** BEGIN Data extract **
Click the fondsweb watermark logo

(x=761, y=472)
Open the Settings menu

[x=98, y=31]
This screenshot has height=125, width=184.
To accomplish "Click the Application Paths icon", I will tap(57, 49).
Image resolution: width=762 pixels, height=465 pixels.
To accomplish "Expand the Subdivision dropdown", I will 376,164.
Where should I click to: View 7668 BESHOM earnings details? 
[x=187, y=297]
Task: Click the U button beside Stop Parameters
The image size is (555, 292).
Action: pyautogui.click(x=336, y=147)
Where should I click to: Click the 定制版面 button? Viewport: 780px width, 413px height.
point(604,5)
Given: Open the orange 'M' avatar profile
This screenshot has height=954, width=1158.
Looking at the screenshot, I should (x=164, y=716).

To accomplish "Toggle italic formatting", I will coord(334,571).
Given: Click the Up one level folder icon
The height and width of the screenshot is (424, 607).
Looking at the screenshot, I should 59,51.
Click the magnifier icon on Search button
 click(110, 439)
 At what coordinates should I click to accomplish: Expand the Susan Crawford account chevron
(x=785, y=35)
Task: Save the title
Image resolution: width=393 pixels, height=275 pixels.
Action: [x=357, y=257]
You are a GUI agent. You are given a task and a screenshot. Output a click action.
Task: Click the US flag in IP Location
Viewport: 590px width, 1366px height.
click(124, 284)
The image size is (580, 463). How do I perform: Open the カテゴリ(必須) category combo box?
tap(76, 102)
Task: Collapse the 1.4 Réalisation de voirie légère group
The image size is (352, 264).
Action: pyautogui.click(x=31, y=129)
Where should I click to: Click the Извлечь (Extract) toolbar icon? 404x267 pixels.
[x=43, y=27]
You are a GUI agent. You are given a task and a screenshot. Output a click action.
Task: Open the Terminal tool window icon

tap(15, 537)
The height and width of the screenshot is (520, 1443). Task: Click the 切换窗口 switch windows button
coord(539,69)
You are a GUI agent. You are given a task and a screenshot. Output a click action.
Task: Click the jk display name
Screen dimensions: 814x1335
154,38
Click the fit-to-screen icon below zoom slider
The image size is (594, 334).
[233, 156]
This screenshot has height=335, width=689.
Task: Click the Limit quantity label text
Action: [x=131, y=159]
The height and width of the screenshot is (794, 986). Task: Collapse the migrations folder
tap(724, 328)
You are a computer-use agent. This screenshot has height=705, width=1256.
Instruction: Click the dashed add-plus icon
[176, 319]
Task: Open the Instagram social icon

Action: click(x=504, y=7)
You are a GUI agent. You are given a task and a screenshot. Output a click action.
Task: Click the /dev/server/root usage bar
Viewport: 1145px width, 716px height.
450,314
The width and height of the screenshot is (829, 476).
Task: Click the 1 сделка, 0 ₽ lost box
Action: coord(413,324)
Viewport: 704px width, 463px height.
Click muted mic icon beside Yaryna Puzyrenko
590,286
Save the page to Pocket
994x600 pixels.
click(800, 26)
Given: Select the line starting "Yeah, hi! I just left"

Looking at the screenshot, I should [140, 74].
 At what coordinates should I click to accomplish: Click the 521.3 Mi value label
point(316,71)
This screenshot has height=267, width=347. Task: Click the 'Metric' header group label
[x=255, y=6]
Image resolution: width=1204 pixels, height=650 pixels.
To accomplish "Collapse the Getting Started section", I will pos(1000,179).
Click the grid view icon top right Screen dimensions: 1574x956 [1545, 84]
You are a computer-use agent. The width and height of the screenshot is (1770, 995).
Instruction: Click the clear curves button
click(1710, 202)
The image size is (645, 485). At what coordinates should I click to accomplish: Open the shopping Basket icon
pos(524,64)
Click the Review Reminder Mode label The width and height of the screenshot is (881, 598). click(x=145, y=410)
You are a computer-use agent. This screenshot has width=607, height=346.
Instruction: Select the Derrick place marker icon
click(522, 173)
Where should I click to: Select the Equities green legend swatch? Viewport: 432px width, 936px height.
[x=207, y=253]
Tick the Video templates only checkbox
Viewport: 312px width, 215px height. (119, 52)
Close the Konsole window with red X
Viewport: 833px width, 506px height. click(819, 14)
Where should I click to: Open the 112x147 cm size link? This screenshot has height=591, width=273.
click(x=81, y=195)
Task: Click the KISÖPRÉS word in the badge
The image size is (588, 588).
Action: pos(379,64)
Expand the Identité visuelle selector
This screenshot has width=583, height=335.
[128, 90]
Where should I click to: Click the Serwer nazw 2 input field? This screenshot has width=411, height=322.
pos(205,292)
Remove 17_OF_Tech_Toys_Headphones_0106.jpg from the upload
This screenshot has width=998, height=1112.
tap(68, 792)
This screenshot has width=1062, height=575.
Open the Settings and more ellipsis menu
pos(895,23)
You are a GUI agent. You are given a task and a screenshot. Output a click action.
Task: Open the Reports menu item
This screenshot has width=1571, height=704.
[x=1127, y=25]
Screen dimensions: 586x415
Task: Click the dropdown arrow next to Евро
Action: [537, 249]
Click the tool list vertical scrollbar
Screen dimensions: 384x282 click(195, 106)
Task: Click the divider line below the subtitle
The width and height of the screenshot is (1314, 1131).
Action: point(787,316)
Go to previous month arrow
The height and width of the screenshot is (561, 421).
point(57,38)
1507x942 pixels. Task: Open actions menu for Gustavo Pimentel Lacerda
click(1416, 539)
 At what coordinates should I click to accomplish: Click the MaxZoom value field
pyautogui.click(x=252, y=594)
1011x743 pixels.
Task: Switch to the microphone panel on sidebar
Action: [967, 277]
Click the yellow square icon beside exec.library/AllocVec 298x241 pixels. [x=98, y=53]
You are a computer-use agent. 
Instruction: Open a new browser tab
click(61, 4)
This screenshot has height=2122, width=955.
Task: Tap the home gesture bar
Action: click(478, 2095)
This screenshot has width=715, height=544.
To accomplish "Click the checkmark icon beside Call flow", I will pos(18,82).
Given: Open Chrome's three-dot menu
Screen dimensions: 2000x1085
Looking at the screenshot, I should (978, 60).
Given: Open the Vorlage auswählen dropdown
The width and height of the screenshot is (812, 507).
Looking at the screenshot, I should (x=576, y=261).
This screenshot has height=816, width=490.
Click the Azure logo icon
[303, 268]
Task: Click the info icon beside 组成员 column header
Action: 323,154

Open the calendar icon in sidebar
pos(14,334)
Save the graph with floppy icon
** END Data extract **
> [Task requirements]
Can you lay out the lines from the start of the records through the line containing "I will coord(334,571)." as a numbered list, skipping any blank lines?

> [Right answer]
1. Click the fondsweb watermark logo
2. (x=761, y=472)
3. Open the Settings menu
4. [x=98, y=31]
5. This screenshot has height=125, width=184.
6. To accomplish "Click the Application Paths icon", I will tap(57, 49).
7. Image resolution: width=762 pixels, height=465 pixels.
8. To accomplish "Expand the Subdivision dropdown", I will 376,164.
9. Where should I click to: View 7668 BESHOM earnings details? 
10. [x=187, y=297]
11. Task: Click the U button beside Stop Parameters
12. The image size is (555, 292).
13. Action: pyautogui.click(x=336, y=147)
14. Where should I click to: Click the 定制版面 button? Viewport: 780px width, 413px height.
15. point(604,5)
16. Given: Open the orange 'M' avatar profile
17. This screenshot has height=954, width=1158.
18. Looking at the screenshot, I should (x=164, y=716).
19. To accomplish "Toggle italic formatting", I will coord(334,571).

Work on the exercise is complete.